RAD Dienstauszeichnung für Männer 2. Stufe für 18 Jahre
Die RAD Dienstauszeichnung für Männer 2. Stufe für 18 Jahre repräsentiert ein bedeutendes Kapitel der deutschen Arbeitsdienstgeschichte während der Zeit des Nationalsozialismus. Der Reichsarbeitsdienst (RAD) wurde 1935 als paramilitärische Organisation etabliert und war ein zentraler Bestandteil der nationalsozialistischen Ideologie und Kriegsvorbereitung.
Die Geschichte des deutschen Arbeitsdienstes reicht zurück bis in die Zeit der Weimarer Republik, als 1931 der Freiwillige Arbeitsdienst (FAD) ins Leben gerufen wurde, um der hohen Arbeitslosigkeit zu begegnen. Mit der Machtübernahme der Nationalsozialisten 1933 wurde dieser Dienst grundlegend umstrukturiert und ideologisch ausgerichtet. Am 26. Juni 1935 erließ das Regime das “Reichsarbeitsdienstgesetz”, welches den Arbeitsdienst für alle deutschen Männer zwischen 18 und 25 Jahren verpflichtend machte.
Der RAD verfolgte mehrere Ziele: die Reduzierung der Arbeitslosigkeit, die körperliche Ertüchtigung der Jugend, die ideologische Indoktrination und nicht zuletzt die Vorbereitung auf den Militärdienst. Die Organisation war straff hierarchisch gegliedert und nach militärischen Prinzipien aufgebaut, auch wenn ihre Mitglieder formal keine Soldaten waren.
Die Dienstauszeichnungen des RAD wurden in verschiedenen Stufen verliehen, um langjährige Dienstzeit und Treue zur Organisation zu würdigen. Die 2. Stufe für 18 Jahre Dienstzeit war eine der höheren Auszeichnungen und wurde nur an Personen verliehen, die außergewöhnlich lange im System gedient hatten. Diese Auszeichnungen folgten einem gestaffelten System: 4, 8, 12, 18 und 25 Jahre Dienstzeit.

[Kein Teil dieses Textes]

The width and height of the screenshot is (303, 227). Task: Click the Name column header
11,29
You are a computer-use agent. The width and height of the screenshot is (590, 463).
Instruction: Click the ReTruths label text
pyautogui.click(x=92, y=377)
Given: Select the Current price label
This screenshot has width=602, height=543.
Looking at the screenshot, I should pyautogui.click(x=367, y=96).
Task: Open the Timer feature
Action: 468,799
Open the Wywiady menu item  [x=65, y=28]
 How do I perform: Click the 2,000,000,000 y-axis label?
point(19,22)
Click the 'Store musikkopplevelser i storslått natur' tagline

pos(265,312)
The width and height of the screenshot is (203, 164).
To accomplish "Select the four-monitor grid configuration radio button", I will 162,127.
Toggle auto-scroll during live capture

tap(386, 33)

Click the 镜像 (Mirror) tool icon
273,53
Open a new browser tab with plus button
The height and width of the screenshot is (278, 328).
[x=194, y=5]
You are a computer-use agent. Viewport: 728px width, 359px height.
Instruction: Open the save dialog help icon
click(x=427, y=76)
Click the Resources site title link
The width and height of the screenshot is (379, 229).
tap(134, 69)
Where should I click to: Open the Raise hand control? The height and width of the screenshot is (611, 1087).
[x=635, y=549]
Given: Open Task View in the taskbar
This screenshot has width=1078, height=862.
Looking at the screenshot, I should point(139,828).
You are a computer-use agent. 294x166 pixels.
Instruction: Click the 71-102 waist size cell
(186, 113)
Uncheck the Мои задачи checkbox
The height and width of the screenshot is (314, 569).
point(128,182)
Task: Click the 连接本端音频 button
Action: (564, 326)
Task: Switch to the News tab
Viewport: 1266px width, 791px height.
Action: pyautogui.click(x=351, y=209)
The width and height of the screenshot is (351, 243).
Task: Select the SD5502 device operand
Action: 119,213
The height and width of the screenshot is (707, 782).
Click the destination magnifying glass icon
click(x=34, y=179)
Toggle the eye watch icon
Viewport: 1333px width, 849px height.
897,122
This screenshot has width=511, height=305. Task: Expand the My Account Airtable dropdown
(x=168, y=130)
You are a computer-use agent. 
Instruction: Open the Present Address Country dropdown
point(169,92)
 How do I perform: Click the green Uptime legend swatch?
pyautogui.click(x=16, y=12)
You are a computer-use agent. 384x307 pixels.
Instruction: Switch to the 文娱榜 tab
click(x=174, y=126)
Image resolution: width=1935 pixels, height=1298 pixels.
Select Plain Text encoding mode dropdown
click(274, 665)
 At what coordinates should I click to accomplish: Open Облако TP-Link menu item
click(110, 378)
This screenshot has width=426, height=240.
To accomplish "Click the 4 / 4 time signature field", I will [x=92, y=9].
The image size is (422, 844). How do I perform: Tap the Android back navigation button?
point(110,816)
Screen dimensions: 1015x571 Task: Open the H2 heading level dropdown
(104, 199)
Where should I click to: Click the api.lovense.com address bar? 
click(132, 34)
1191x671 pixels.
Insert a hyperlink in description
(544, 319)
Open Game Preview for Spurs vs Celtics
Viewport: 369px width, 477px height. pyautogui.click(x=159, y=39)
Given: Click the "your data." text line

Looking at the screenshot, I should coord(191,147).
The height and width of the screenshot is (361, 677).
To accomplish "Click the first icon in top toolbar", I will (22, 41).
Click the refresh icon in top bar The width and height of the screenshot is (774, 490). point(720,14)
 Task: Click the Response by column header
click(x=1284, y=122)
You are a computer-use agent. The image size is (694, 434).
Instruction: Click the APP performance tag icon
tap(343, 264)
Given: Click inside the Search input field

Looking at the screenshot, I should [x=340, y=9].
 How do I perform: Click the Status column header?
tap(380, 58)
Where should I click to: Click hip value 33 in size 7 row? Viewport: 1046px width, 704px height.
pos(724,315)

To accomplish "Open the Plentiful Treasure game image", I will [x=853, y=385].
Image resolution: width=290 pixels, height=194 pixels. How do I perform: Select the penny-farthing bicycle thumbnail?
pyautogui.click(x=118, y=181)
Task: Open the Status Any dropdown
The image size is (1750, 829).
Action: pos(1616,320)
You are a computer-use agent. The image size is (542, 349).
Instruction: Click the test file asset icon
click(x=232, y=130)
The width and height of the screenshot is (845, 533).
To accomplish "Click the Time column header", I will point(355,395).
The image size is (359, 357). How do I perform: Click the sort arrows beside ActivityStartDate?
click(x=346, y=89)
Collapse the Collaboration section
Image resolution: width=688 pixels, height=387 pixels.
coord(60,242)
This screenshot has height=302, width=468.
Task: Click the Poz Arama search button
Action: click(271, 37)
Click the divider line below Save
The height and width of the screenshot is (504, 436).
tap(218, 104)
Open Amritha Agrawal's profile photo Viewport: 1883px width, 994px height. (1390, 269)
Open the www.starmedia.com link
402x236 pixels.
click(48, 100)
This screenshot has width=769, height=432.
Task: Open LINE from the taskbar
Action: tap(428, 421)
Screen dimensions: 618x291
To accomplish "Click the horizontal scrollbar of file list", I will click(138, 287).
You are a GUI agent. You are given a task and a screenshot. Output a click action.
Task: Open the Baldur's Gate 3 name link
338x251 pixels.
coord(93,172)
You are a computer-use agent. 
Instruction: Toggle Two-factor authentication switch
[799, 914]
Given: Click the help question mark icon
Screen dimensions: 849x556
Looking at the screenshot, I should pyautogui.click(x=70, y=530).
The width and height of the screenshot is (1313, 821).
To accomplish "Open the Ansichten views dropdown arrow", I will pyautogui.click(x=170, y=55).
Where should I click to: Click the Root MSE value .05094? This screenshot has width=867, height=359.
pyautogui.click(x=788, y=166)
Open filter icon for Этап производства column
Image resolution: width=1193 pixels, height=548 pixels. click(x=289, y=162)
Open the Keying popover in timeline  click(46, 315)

Das hier beschriebene Exemplar zeigt die typischen Charakteristika dieser Auszeichnungen: eine versilberte Oberfläche mit einer Größe von 9 mm und einer Nadelkonstruktion zur Befestigung an der Uniform. Die Herstellung erfolgte nach strengen Vorgaben der RAD-Führung, um Einheitlichkeit und Qualität zu gewährleisten.
Während des Zweiten Weltkriegs entwickelte sich der RAD zu einer wichtigen Stütze der Kriegswirtschaft. RAD-Einheiten waren am Bau des Westwalls beteiligt, errichteten Befestigungsanlagen und unterstützten die Wehrmacht bei verschiedenen Projekten. Gegen Kriegsende wurden RAD-Einheiten sogar direkt in Kampfhandlungen eingesetzt, obwohl dies ursprünglich nicht vorgesehen war.
Nach der deutschen Kapitulation 1945 wurde der Reichsarbeitsdienst von den Alliierten aufgelöst. Die Auszeichnungen und Abzeichen der Organisation wurden zu Sammlerobjekten, die heute wichtige Zeugnisse dieser historischen Periode darstellen. Für Militärhistoriker und Sammler bieten sie Einblicke in die komplexe Struktur und Ideologie des nationalsozialistischen Systems.